Русский романтизм Пушкина важен, следовательно, — повторю
это еще раз — не как школа, но как путь к реализму. Реализм русской
литературы не стал бы столь грандиозной манифестацией человеческого духа, если
бы не впитал в себя так безоглядно, так судьбоносно и талантливо всю
романтическую культуру Запада, не оплодотворился всем содержанием романтической
мысли. (И это снова — в отличие от реализма французского.

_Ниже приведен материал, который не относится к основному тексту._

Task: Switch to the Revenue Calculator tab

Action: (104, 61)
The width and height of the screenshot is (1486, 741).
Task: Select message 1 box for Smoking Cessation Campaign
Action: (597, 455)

Эмиля Золя называли романтиком. Романтичность Золя так же
поверхностна, как и его реализм, а плоские поверхности не могут друг в друга
проникать, а могут лишь располагаться рядом одна с другой или разрушать друг друга.) Поэзия Пушкина воплотила
этот путь, означающий также и борьбу, неподражаемым образом. Таковы любовь и
вражда между Евгением Онегиным и Татьяной, между рефлексией и гениальностью,
между бунтом одиночки, а лучше сказать: мятежной жизнью индивида — и
народной судьбой. В этом Пушкин глубже, чем Мюссе или Байрон, на которых он опирался. Он не просветляет индивидуальный бунт
поэзией, как делают это Мюссе или Байрон, но бунтарство заключается для него в
индивидуализме как таковом, и потому в природе, в Татьяне, воплощается закон.
Ту же самую борьбу мы находим и в новеллах. Так, Германн
в «Пиковой даме» — сродни Онегину и самозванцу Борису Годунову, и он
же — предтеча Родиона Раскольникова. Пушкин — романтик и реалист в
одном лице, как никто другой. Старая графиня символизирует традицию,
нравственный порядок, обычай и еще — снова очень по-русски, не во
французском, руссоистском смысле — природу, так
же как Татьяна в «Евгении Онегине», как Марья Кирилловна в «Дубровском». И
далее мы видим ту же антитезу в «Выстреле» и «Арапе Петра Великого». В
последней повести Татьяну зовут Наташей, а Онегина — Ибрагимом; он —
одиночка, оторванный листок, чужак, негр, «недочеловек». Прадед Пушкина по
материнской линии был родом из Абиссинии. В истории своих предков Пушкин
изобразил в какой-то мере и историю своего духа, в которой всечеловеческое
чудесным, таинственным образом соединилось с самым чужеродным, демоническим.